Blow up


PELLEGRIN,
BASILICO, NEWTON

di Giovanna Ferri

Nelle sue immagini c’è l’anima di un istante, il respiro di un frammento di vita, la forza, il coraggio, l’istinto di sopravvivenza, la solidarietà, la guerra, la crudeltà. Gli aspetti migliori e quelli peggiori dell’essere umano. E c’è la volontà di unire alla capacità di documentare e trasmettere informazioni - propria del linguaggio fotografico - il sentimento, l’emozione vissuta di chi sta dietro l’obiettivo. Due livelli parimenti importanti nell’approccio di Paolo Pellegrin (1964), membro di Magnum Photos dal 2005, vincitore di dieci World Press Photo Award e di numerosi altri celebri riconoscimenti internazionali come l’Eugene Smith Grant in Humanistic Photography e il Robert Capa Gold Medal Award. Viaggiando in tutto il mondo, il fotografo romano ha raccontato emergenze umanitarie, conflitti, storie di uomini, donne, bambini, profughi, rifugiati, soldati, migranti, dal Kosovo alla Cambogia, dall’Iraq a Gaza. Testimonianze «non finite», come lui stesso definisce i suoi scatti, dove l’intento è quello di evocare, «lasciare qualcosa di non detto» per permettere allo spettatore di entrare in contatto con l’immagine e, in un certo senso, di completarla, farsi delle domande, trovare le proprie risposte, per stimolare un dialogo senza fornire letture univoche.
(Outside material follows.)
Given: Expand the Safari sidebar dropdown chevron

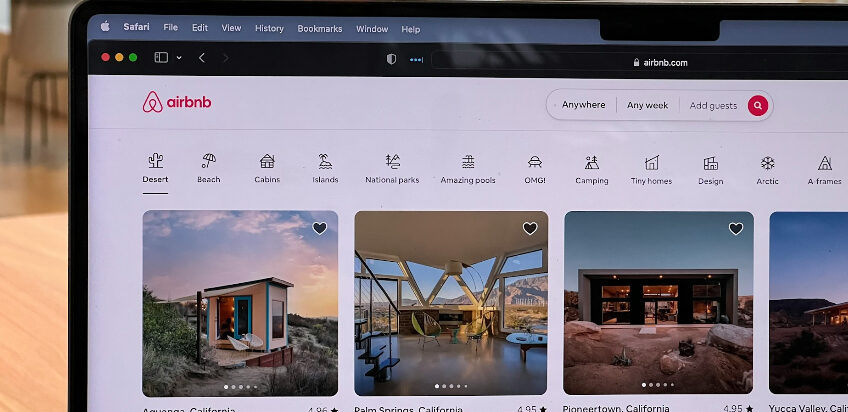Looking at the screenshot, I should coord(179,58).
Opere “aperte”, quindi, che trovano nutrimento grazie all’occhio dell’osservatore come quelle, in parte inedite, esposte nel Palazzo comunale di Pistoia dal 24 maggio al 30 giugno in occasione della decima edizione del festival Pistoia - Dialoghi sull’uomo (dal 24 al 26 maggio) nell’ambito della mostra Paolo Pellegrin - Confini di umanità a cura di Annalisa D’Angelo (www.dialoghisulluomo.it).